About six months into a new business venture, it appears CEO Gregg Spiridellis and his business partner and brother Evan may have landed on one solution: selling zany, video-based electronic greeting cards, which they call "Sendables."

The demand since the venture launched last October has been "unbelievable," Spiridellis said Thursday during a panel discussion at a technology policy conference here, although he didn't quantify exactly how much money the company has made so far.

Advertising, of course, also appears in abundance on the site. But it just wasn't enough to support "even our kind of guerilla low-cost production model," Spiridellis said.

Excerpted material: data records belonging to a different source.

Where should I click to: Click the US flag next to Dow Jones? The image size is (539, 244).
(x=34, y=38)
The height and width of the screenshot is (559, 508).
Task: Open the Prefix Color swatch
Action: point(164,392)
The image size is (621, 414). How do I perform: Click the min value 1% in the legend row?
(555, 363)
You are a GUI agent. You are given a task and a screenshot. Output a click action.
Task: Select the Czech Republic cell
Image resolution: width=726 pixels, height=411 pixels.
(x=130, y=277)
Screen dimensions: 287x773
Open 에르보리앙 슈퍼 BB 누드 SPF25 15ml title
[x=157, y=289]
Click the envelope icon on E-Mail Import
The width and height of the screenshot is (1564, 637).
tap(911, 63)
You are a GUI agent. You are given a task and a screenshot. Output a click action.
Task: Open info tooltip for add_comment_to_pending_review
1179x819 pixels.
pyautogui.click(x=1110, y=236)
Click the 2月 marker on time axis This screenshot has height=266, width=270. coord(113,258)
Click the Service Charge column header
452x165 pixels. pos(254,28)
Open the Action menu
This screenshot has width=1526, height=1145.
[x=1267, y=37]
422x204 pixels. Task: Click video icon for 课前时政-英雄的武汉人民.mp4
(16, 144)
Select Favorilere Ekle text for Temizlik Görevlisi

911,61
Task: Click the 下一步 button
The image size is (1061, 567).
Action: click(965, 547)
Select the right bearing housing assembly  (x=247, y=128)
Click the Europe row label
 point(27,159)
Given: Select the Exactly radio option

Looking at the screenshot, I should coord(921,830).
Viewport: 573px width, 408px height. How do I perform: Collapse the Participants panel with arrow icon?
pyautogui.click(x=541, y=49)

Spiridellis suggested he's banking on a theory, inspired in part by American Greetings' $85 million e-card business, that there's a market for online forms of "expression" that carry a price tag. Consumers just aren't as eager to buy a "linear consumption experience," such as a song or TV show or movie, as they are in interacting with and shaping the media, he said.

sendables

Here's a screenshot from one of JibJabs 'Sendables' greeting cards, featuring some flabby hairy-chested male hula dancers.

(Credit: JibJab.com)

Translation: JibJab offers users the chance, for 50 cents to $3, to send electronic greeting cards in which they can, say, plaster a loved one's face to the flabby body of a man doing a hilariously unsexy striptease. (OK, a little humor doesn't hurt, either.)

The firm is still giving away $5 credits as a promotion designed to get people to open their own wallets to buy the cards--of which about 20 percent of those giveaway recipients have become paying customers, Spiridellis said.

Now JibJab is scheming up other new ways to make money, such as allowing people to download customized videos starring themselves, at a fee, to keep as mementos and show to others. Simply viewing online, more ephemerally, would remain free.